Mais, entre les cours, les amis et la découverte de ces nouveaux espaces, mes journées ne souffraient pas du passé de la ville, d’autant plus qu’en 2006, la Slovénie faisait partie de l’Union européenne depuis déjà deux ans. A la piazza Transalpina, le petit mur en béton, qui avait longtemps divisé la place, avait été démoli. Et seule une plaque commémorative indiquait sur le sol l’endroit où, entre 1947 et 2004, avait commencé le “bloc de l’Est”. Certains d’entre nous y allaient pour se photographier, un pied en Italie et l’autre en Slovénie. Etudiants, nous traversions les confins presque quotidiennement, certains pour faire le plein d’essence (moins cher côté slovène), d’autres pour tester l’émotion des casinos (illégaux en Italie) ou encore pour arpenter à bicyclette les douces collines des alentours.
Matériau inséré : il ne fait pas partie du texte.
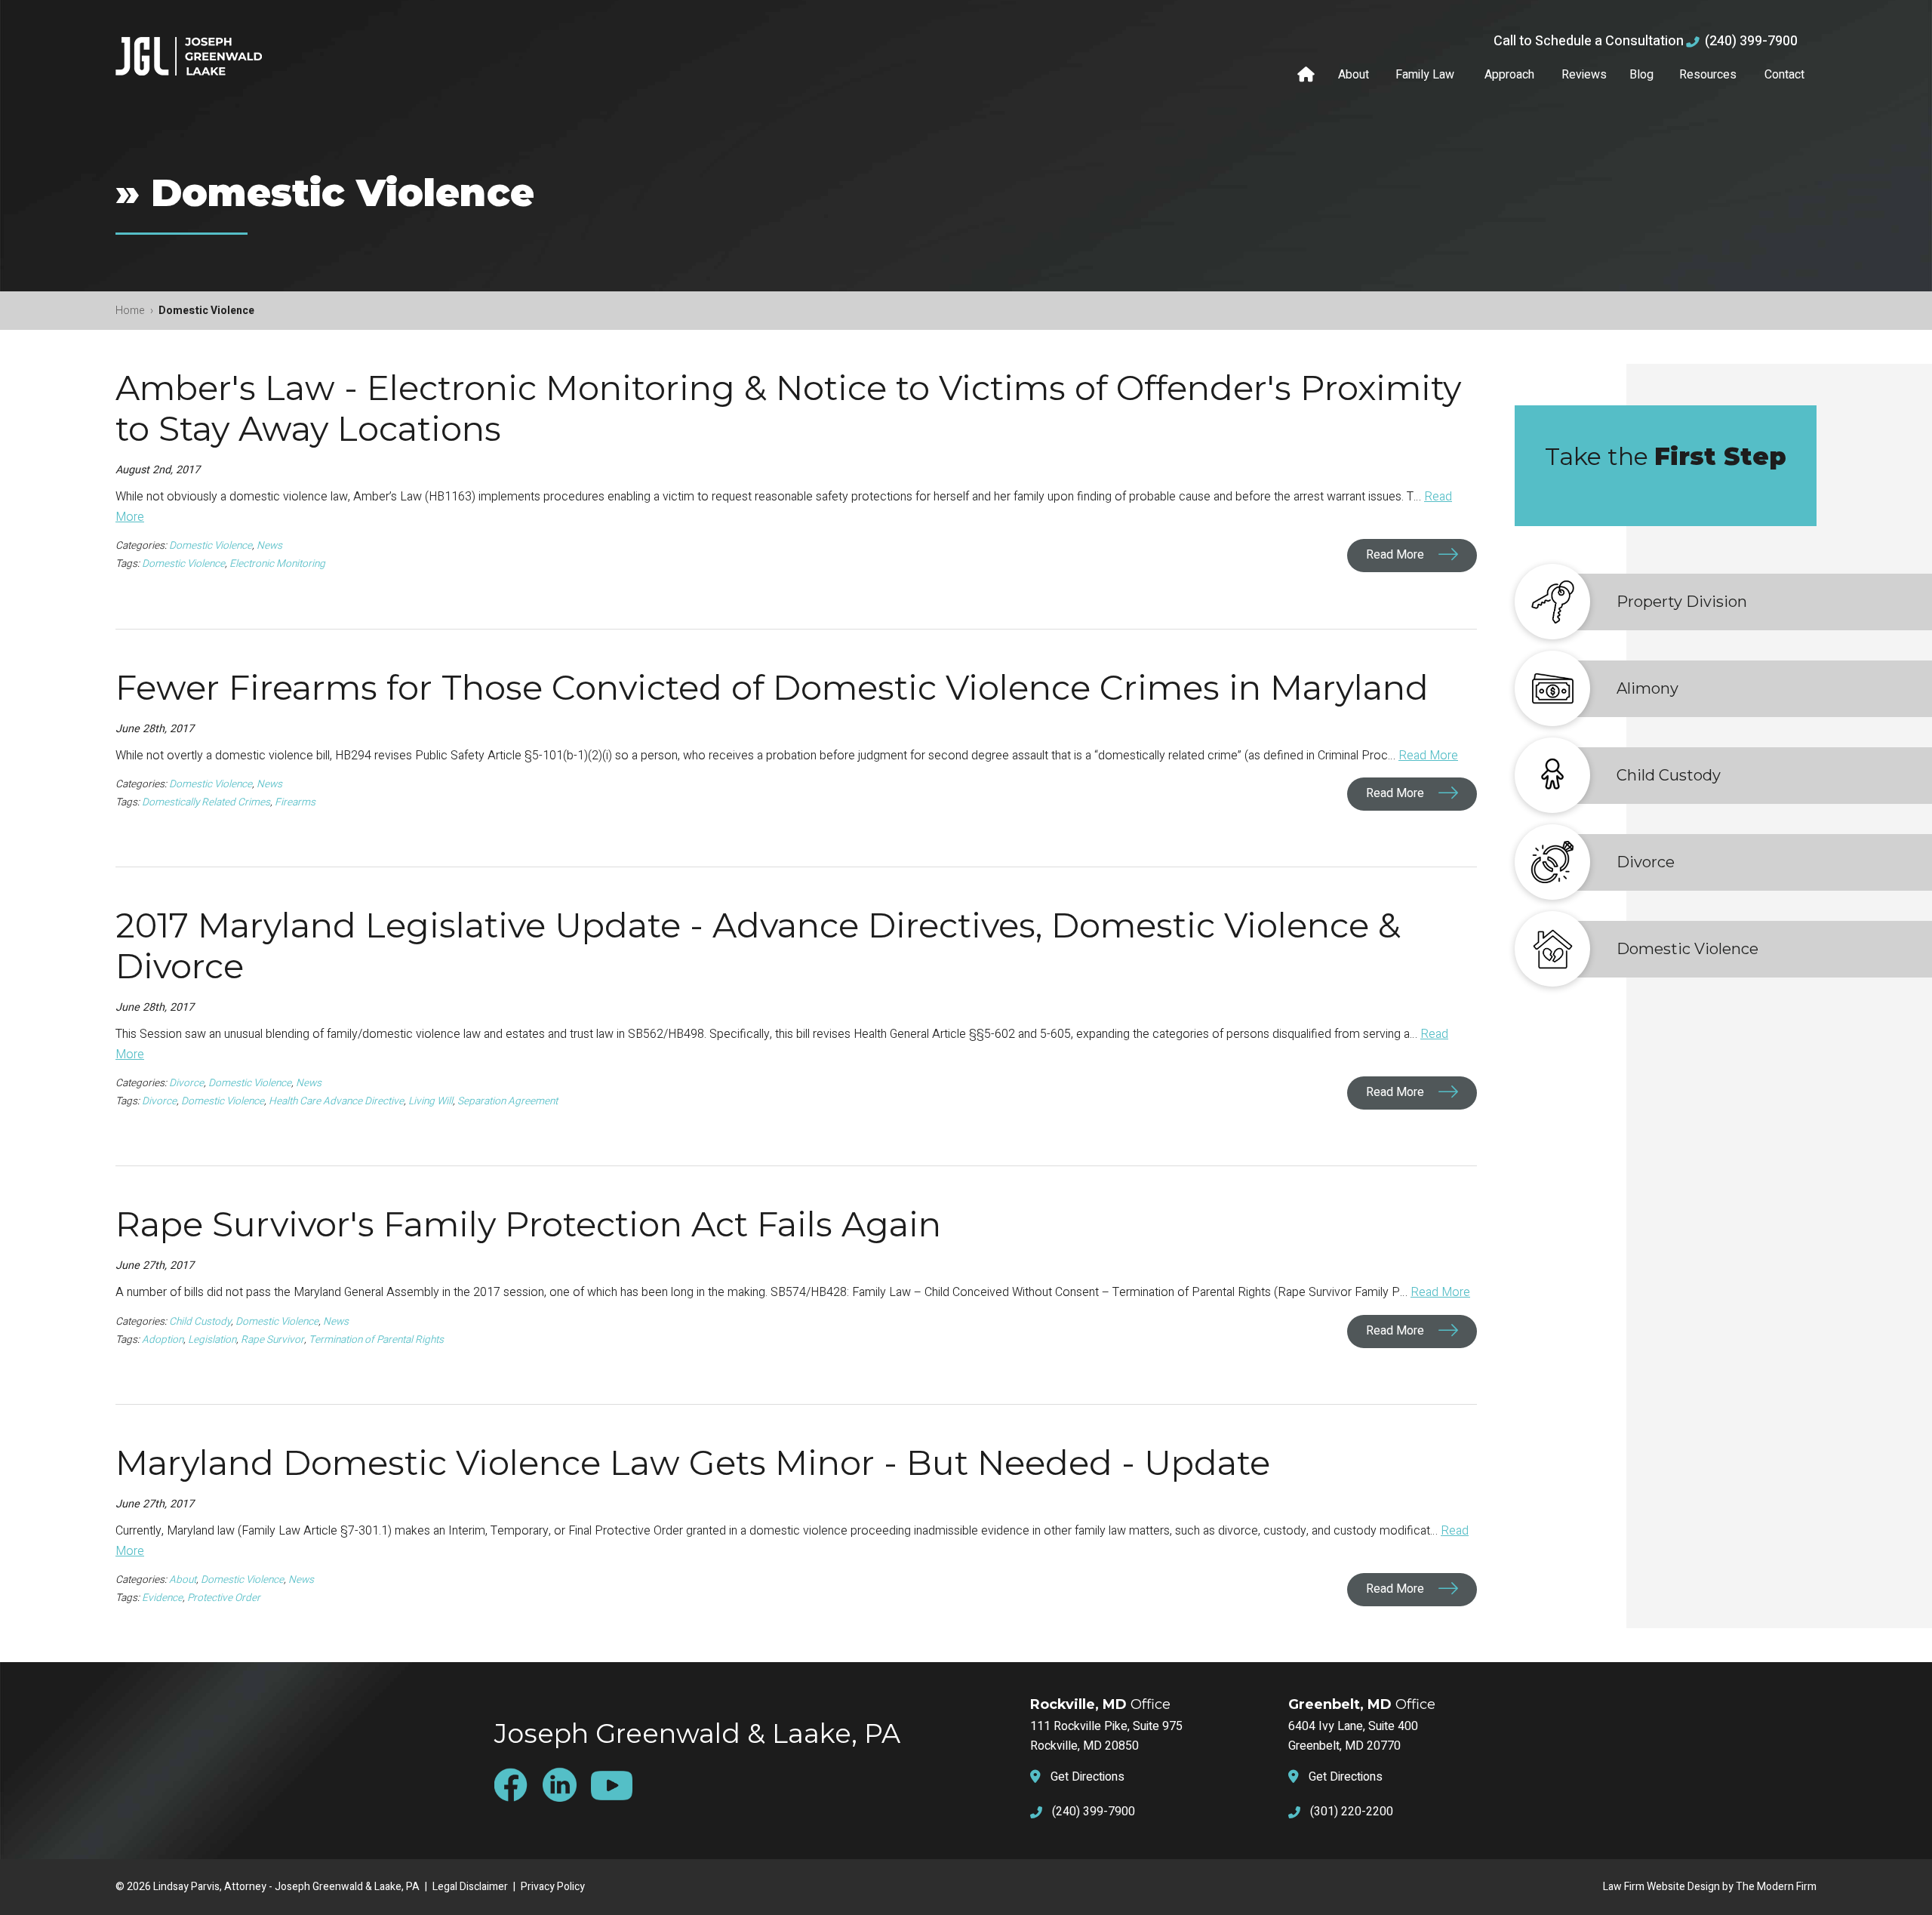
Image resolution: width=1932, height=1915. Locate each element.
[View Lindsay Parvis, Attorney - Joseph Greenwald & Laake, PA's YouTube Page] (617, 1784)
On serpentait la frontière dans tous les sens, sous le regard indifférents des douaniers ennuyés.


Le 21 décembre 2007, cette fracture qui avait caractérisé Gorizia durant un demi-siècle a disparu officiellement : la Slovénie rentrait dans l’espace Schengen. Ce soir-là, à la “casa rossa”, l’édifice dans lequel logeaient les douaniers italiens, une grande foule s’est rassemblée pour suivre le démantèlement symbolique de la barrière blanche et rouge. Entourés par les journalistes de deux pays, les habitants de Gorizia et de “Nova Gorica” (la ville jumelle slovène) étaient en fête. Emus, ils racontaient des anecdotes qui remontaient à 40 ou 50 ans. Un vieil homme s’amusait à se rappeler le jour où il lança un ballon de l’autre côté, et comment il eut peur d’aller le récupérer…


Aujourd’hui, je réside à Zagreb en Croatie et je passe souvent par Gorizia lorsque je rentre en Italie. Et si je ralentis à l’approche du poste de contrôle rouge, c’est seulement parce qu’il marque aussi le début du centre-ville. Je n’ai plus l’occasion de flâner dans les magnifiques collines du Collio (le “Brda”, en slovène), mais je suis certain que d’autres étudiants partent encore à la recherche de meilleurs “osmize” (osmice), ces endroits intemporels où les agriculteurs locaux vendent leur vin et leurs produits de saisons. Comme l’Isonzo, la rivière qui zigzague depuis toujours entre Italie et Slovénie, ces étudiants en vélo sont désormais libres de descendre à toute vitesse et sans s’arrêter les buttes vertes de Gorizia.